Caprine arthritis encephalitis virus

Virus classification
- (unranked): Virus
- Realm: Riboviria
- Kingdom: Pararnavirae
- Phylum: Artverviricota
- Class: Revtraviricetes
- Order: Ortervirales
- Family: Retroviridae
- Genus: Lentivirus
- Species: Lentivirus capartenc

= Caprine arthritis encephalitis virus =

Species of virus

Caprine arthritis encephalitis virus (CAEV) is a retrovirus which infects goats and cross-reacts immunologically with HIV. CAEV cannot be transmitted to humans, including through the consumption of milk from an infected goat. There is no evidence that CAEV can cure HIV in humans.

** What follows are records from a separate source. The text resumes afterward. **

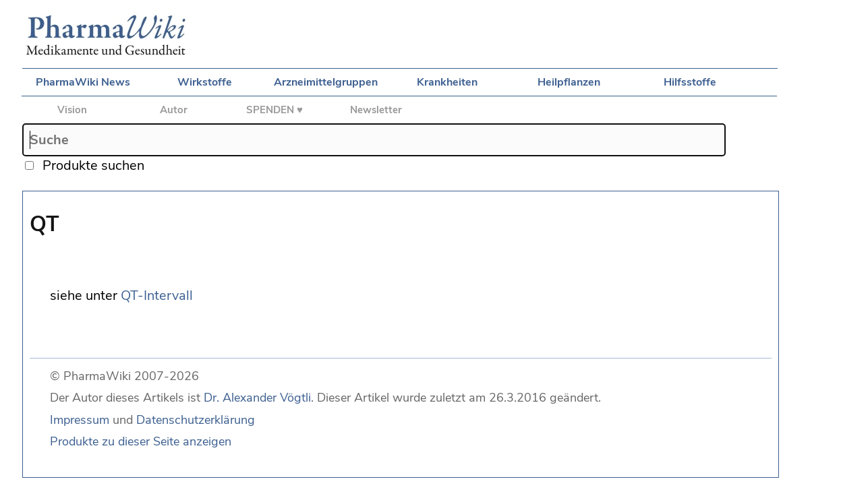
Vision (72, 110)
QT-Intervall (156, 295)
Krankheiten (447, 82)
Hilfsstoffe (690, 82)
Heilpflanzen (569, 82)
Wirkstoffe (204, 82)
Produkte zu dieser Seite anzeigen (140, 441)
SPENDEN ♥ (274, 110)
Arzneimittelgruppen (326, 82)
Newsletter (376, 110)
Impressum (80, 420)
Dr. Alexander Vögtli (257, 398)
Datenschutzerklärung (196, 420)
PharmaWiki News (83, 82)
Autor (173, 110)
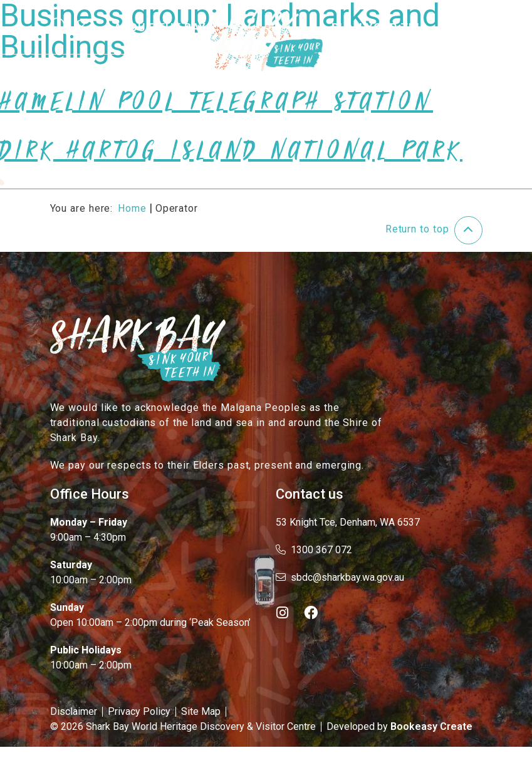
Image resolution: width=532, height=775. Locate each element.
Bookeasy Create (431, 726)
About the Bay (160, 27)
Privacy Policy (139, 711)
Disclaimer (73, 711)
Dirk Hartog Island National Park (231, 157)
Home (132, 208)
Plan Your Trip (379, 27)
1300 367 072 (314, 549)
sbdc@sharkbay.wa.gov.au (340, 577)
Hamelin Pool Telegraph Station (216, 108)
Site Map (201, 711)
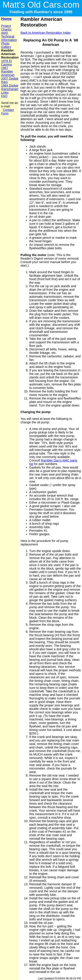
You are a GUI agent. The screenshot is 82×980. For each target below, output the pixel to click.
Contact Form (7, 111)
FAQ (4, 96)
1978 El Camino (6, 63)
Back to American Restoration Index (46, 32)
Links (5, 92)
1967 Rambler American (8, 72)
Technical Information (9, 38)
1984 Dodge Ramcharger (9, 87)
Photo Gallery (6, 45)
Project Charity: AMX (6, 29)
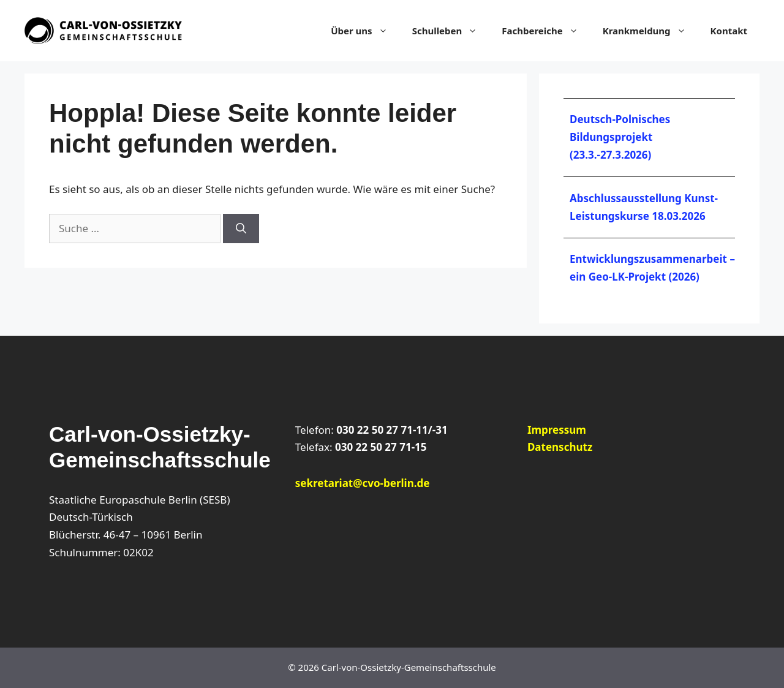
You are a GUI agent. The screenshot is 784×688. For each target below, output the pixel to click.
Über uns (365, 31)
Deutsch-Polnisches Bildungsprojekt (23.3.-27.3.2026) (620, 137)
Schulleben (451, 31)
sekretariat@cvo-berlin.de (363, 483)
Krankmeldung (650, 31)
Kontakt (729, 31)
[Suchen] (241, 229)
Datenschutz (560, 447)
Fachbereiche (546, 31)
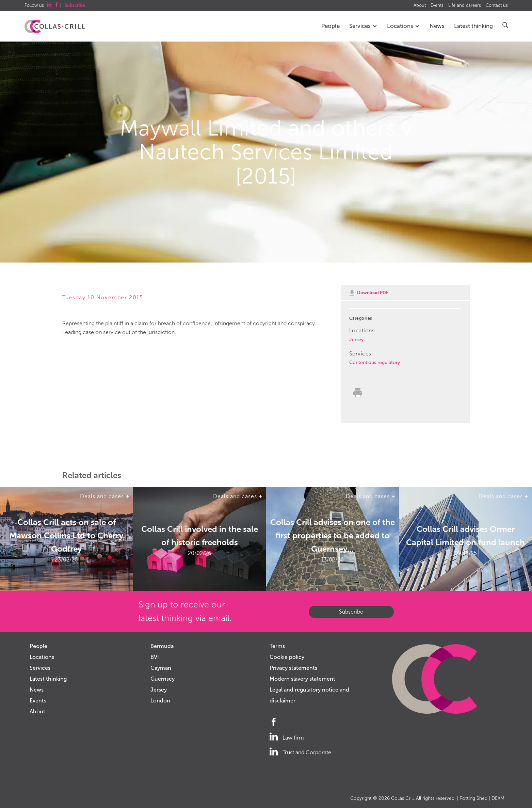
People (331, 26)
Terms (277, 646)
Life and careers (465, 5)
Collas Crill (402, 798)
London (160, 700)
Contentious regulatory (374, 362)
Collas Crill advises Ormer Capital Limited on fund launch (465, 536)
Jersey (356, 339)
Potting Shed (473, 798)
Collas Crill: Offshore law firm (54, 27)
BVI (155, 657)
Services (363, 26)
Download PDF (373, 292)
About (420, 5)
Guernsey (162, 679)
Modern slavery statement (302, 679)
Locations (403, 26)
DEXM (498, 798)
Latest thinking (473, 26)
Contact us (497, 5)
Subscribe (351, 612)
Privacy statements (293, 668)
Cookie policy (287, 657)
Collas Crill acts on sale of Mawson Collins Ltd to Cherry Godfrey (66, 535)
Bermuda (162, 646)
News (437, 26)
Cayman (161, 668)
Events (437, 5)
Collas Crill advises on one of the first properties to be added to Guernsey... (333, 535)
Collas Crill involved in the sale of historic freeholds (199, 536)
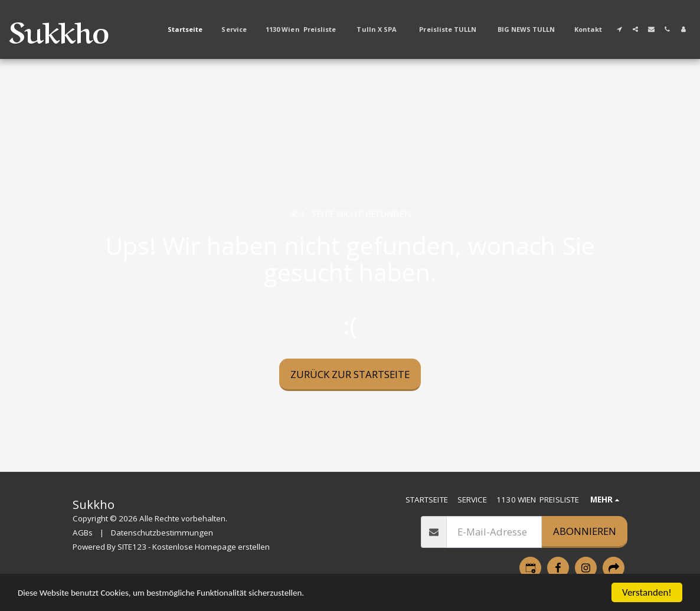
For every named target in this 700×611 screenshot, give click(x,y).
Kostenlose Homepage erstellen (211, 547)
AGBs (83, 533)
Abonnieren (584, 531)
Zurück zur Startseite (350, 374)
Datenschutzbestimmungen (162, 533)
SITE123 (132, 547)
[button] (619, 29)
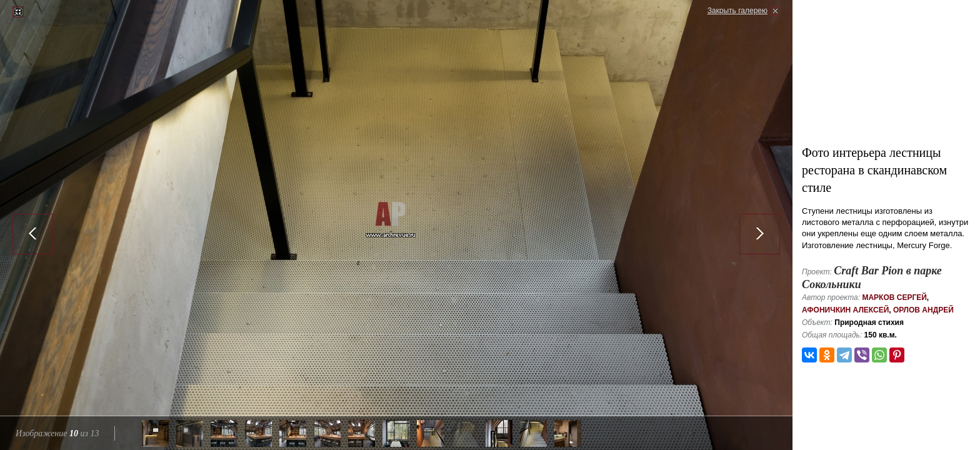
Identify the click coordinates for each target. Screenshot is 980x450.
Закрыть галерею (738, 11)
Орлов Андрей (923, 310)
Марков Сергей (894, 298)
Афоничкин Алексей (845, 310)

CAEV is commonly transferred within the goat species by ingestion of colostrum or milk from an infected goat, and to a lesser extent, cross-species CAEV transfer by sheep is possible.

== Symptoms ==
CAEV adversely affects the immune system of its host, causing a disease known as caprine arthritis encephalitis. Common symptoms resulting from CAEV infection include arthritis, pneumonia, indurative mastitis, and encephalitis. One of the first and most common signs of CAEV infection is weight loss. However, many goats will not show any symptoms. Goats that do show symptoms may display swollen knee or carpal joints, lose body condition, and develop a rough hair coat. Pregnant and nursing goats will display a "hard udder", which is firm and swollen, and produce little milk.